▸ **Data extract**

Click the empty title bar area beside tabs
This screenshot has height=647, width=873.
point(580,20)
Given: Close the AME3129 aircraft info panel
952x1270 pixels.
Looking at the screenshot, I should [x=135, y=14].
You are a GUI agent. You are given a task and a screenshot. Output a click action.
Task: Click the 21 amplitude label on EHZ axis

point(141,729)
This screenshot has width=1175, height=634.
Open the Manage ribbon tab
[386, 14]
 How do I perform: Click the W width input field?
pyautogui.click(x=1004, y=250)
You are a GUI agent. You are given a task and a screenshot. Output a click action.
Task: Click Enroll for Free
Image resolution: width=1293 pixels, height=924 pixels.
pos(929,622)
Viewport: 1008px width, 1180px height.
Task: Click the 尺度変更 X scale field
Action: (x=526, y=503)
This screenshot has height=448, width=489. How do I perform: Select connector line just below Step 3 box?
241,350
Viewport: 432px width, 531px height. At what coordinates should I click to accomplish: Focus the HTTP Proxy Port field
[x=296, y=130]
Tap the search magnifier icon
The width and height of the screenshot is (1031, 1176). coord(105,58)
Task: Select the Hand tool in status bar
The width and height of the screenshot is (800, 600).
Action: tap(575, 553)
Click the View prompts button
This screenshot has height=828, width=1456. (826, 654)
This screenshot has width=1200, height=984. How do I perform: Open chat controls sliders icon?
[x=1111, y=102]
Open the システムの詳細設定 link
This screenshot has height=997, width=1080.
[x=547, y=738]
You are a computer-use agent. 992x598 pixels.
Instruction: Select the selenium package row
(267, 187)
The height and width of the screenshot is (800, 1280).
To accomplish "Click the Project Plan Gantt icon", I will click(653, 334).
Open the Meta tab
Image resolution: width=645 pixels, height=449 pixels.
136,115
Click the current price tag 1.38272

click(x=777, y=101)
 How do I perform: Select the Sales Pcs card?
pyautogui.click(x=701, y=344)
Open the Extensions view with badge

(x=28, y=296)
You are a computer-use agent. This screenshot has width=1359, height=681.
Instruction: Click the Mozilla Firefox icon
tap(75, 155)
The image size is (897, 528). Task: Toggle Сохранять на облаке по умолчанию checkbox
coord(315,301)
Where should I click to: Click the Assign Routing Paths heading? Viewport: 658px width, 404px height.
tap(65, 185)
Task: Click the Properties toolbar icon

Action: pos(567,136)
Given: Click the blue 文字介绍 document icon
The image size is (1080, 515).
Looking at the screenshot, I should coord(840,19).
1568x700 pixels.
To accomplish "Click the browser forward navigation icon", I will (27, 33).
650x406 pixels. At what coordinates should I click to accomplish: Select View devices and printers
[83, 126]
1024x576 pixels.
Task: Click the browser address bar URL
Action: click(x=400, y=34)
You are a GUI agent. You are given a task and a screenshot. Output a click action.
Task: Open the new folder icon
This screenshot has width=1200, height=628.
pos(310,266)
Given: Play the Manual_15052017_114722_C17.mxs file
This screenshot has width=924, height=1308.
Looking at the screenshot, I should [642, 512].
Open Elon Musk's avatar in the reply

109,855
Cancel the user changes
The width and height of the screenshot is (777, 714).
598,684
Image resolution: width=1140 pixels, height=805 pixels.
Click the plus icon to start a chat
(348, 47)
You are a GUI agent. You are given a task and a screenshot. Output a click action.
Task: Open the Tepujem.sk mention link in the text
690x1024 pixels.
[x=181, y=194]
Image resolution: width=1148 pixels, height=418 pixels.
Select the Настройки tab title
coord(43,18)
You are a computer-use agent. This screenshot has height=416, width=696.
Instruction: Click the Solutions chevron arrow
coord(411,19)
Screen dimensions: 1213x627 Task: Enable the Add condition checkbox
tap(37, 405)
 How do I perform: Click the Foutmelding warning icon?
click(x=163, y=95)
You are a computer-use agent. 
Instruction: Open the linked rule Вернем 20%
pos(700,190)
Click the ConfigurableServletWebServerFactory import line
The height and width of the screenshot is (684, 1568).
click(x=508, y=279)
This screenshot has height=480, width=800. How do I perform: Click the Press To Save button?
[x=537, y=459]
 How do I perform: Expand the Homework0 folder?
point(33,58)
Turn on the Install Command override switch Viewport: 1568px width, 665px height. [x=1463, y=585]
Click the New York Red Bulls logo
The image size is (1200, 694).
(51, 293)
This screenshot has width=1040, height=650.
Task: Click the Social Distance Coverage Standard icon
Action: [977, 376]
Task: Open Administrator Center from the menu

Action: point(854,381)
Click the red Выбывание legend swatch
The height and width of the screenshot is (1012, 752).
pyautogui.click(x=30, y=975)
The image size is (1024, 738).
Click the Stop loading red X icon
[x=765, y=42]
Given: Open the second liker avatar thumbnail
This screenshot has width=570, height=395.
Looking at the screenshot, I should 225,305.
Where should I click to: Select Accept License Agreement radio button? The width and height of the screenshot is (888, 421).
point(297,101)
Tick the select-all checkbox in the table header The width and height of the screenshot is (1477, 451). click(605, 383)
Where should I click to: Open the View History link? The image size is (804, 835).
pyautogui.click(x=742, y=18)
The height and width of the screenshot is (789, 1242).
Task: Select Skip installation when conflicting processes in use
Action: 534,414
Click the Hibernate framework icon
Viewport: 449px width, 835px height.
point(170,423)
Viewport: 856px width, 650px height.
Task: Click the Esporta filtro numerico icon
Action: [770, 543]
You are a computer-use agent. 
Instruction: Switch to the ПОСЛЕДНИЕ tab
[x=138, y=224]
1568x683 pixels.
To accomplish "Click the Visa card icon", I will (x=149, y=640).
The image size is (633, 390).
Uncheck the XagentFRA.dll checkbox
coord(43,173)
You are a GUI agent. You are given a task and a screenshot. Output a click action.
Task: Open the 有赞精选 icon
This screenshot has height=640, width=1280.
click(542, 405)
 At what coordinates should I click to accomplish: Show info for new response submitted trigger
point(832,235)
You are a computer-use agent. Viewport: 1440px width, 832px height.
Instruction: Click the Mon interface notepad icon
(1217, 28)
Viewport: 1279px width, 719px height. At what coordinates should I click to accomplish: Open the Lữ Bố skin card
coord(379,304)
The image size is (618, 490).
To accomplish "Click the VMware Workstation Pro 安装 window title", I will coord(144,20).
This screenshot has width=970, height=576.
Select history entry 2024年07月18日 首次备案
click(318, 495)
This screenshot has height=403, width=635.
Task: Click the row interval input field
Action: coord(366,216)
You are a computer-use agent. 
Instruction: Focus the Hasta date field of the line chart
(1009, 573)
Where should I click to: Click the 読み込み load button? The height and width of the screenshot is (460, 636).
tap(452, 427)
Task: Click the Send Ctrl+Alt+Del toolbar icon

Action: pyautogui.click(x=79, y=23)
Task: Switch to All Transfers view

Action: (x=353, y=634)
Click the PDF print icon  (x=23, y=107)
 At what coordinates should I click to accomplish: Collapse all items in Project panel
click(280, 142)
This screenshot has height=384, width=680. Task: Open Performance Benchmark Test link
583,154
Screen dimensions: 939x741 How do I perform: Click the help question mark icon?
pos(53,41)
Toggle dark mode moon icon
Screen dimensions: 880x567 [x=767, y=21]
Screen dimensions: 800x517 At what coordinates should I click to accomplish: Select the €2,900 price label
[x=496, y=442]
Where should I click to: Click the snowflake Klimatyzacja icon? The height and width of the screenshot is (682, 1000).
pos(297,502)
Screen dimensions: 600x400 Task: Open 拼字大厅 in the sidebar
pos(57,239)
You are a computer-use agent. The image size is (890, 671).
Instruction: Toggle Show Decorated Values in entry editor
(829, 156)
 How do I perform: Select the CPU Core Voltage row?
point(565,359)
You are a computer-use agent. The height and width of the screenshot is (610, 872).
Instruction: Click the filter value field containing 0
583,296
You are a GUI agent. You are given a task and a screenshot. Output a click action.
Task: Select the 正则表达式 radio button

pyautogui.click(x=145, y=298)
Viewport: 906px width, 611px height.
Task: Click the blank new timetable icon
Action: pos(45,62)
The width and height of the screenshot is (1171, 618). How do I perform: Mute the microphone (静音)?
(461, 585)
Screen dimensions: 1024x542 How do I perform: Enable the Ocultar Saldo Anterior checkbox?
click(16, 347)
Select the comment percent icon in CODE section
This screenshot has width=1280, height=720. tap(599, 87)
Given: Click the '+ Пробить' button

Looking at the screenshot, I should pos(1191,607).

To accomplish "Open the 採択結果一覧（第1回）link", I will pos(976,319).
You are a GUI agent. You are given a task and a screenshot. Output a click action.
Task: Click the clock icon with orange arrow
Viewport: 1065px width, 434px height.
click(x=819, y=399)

▸ **Problem to solve**
In the records above, the line with "This screenshot has height=480, width=800." marks the start and the line with "The image size is (1024, 738)." marks the end; copy that stretch exactly, both lines included, and nothing else.

▸ **Output below**
This screenshot has height=480, width=800. How do I perform: Click the Press To Save button?
[x=537, y=459]
 How do I perform: Expand the Homework0 folder?
point(33,58)
Turn on the Install Command override switch Viewport: 1568px width, 665px height. [x=1463, y=585]
Click the New York Red Bulls logo
The image size is (1200, 694).
(51, 293)
This screenshot has width=1040, height=650.
Task: Click the Social Distance Coverage Standard icon
Action: [977, 376]
Task: Open Administrator Center from the menu

Action: point(854,381)
Click the red Выбывание legend swatch
The height and width of the screenshot is (1012, 752).
pyautogui.click(x=30, y=975)
The image size is (1024, 738).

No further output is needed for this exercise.